Women's Married Names | 07/28/2009 9:15 am
Women Celebrate 30 Years of Being Able to Keep Last Name After Marriage

Lucy Stone is the first woman known to keep her surname upon marriage — and that was in 1855. The antislavery and female suffrage crusader began a trend that was latched onto by some prominent feminists later on, and in the 1970s, this trend exploded. Women were no longer always taking their husband’s last name when they donned a new wedding band.
Now, 30 years later, many women choose to keep their surnames, or tack their married names on to the end of their name, for a number of reasons, both personal and professional. Sometimes, women just like their maiden name better. But for federal and state government agencies, taking the husband’s name is much easier, particularly for record-keeping purposes. When one of our wOw staffers recently went to the Social Security Office in New Jersey to change her name, the woman at the window said, "Why don’t you girls these days just take your husband’s name?
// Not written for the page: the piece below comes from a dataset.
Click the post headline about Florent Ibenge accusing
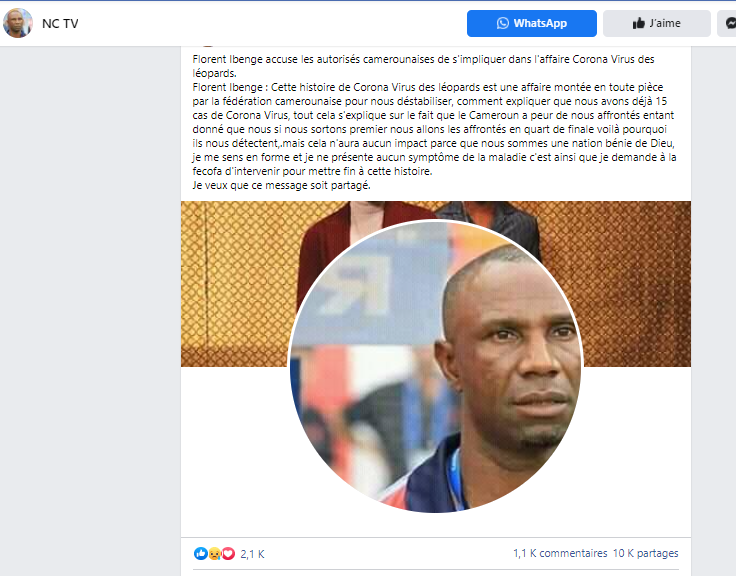Viewport: 736px width, 576px height. tap(423, 66)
It makes things so much easier!"
In Rhode Island, the ACLU — which filed a lawsuit 30 years ago to allow women to decide which last name to use when registering a car in that state, according to The Providence Journal — said the matter was a simple one: "The very least you can have in this damned life is your own name." The organization is celebrating their landmark win, and says, "The struggle against gender-based discrimination continues to this day in the fight for equal pay for equal work and similar issues."
A question to our wOw audience: How many of you decided to keep your last name when you got married? And if you did, why?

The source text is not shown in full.